◆ Problem to solve: Where the line holding "Given: Uncheck the Papierkorb checkbox" appears, start copying, and continue exactly through the last line of the listing, skipping pictures.
BEGIN Supplied records
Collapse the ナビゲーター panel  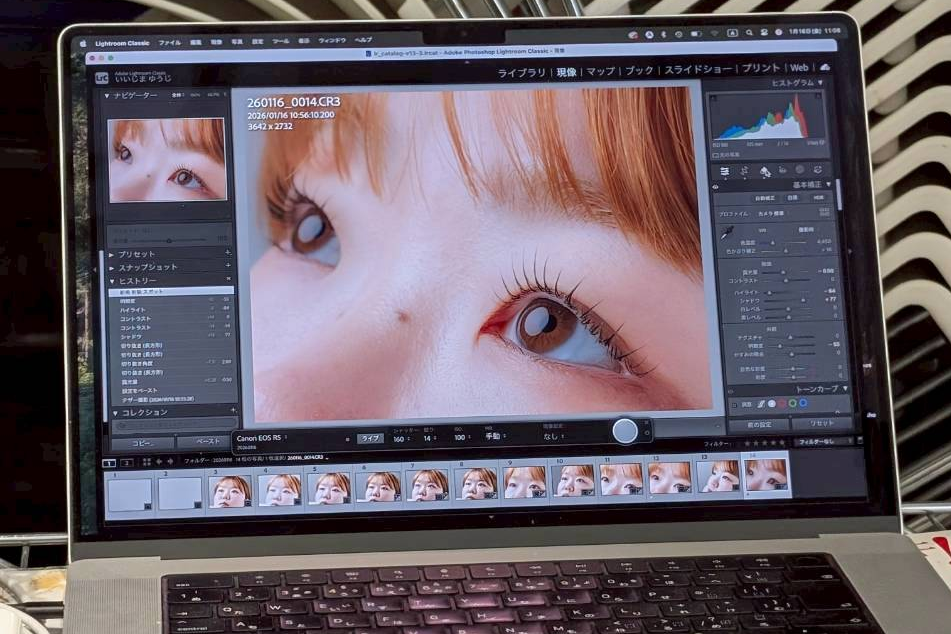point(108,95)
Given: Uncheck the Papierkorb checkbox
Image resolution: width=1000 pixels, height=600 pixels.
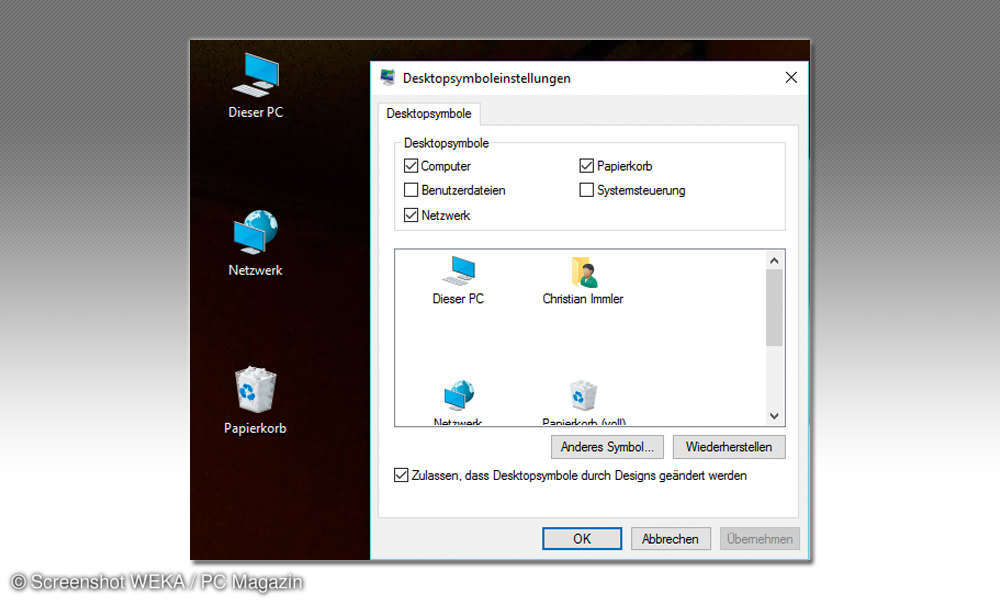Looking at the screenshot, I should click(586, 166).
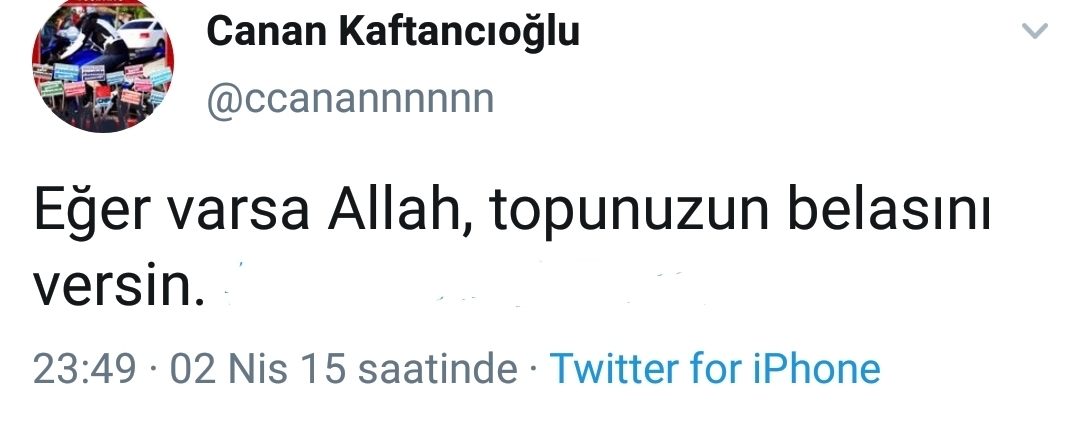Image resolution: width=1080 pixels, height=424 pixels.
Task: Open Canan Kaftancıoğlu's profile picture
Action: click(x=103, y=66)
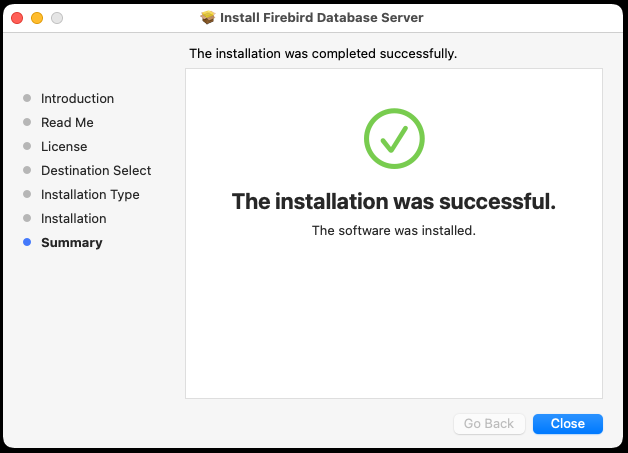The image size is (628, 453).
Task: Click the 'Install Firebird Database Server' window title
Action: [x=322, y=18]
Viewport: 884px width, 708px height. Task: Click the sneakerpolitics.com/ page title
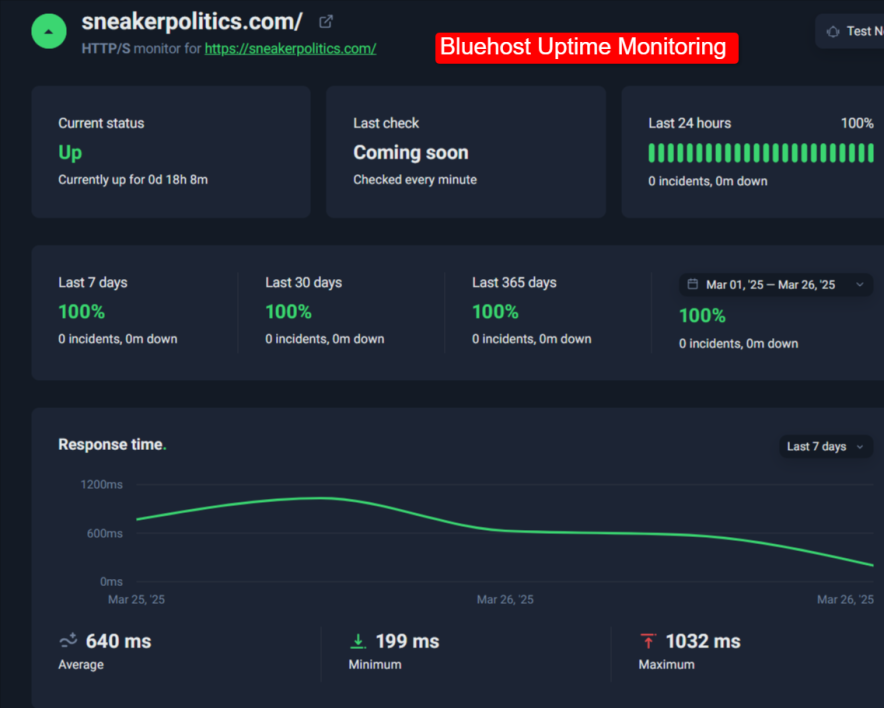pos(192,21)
END Supplied records
◆ Answer below:
Given: Uncheck the Papierkorb checkbox
Image resolution: width=1000 pixels, height=600 pixels.
Looking at the screenshot, I should click(586, 166).
Image resolution: width=1080 pixels, height=424 pixels.
Task: Open Canan Kaftancıoğlu's profile picture
Action: click(x=103, y=66)
The image size is (628, 453).
Task: Click the 'Install Firebird Database Server' window title
Action: [x=322, y=18]
Viewport: 884px width, 708px height. Task: Click the sneakerpolitics.com/ page title
pos(192,21)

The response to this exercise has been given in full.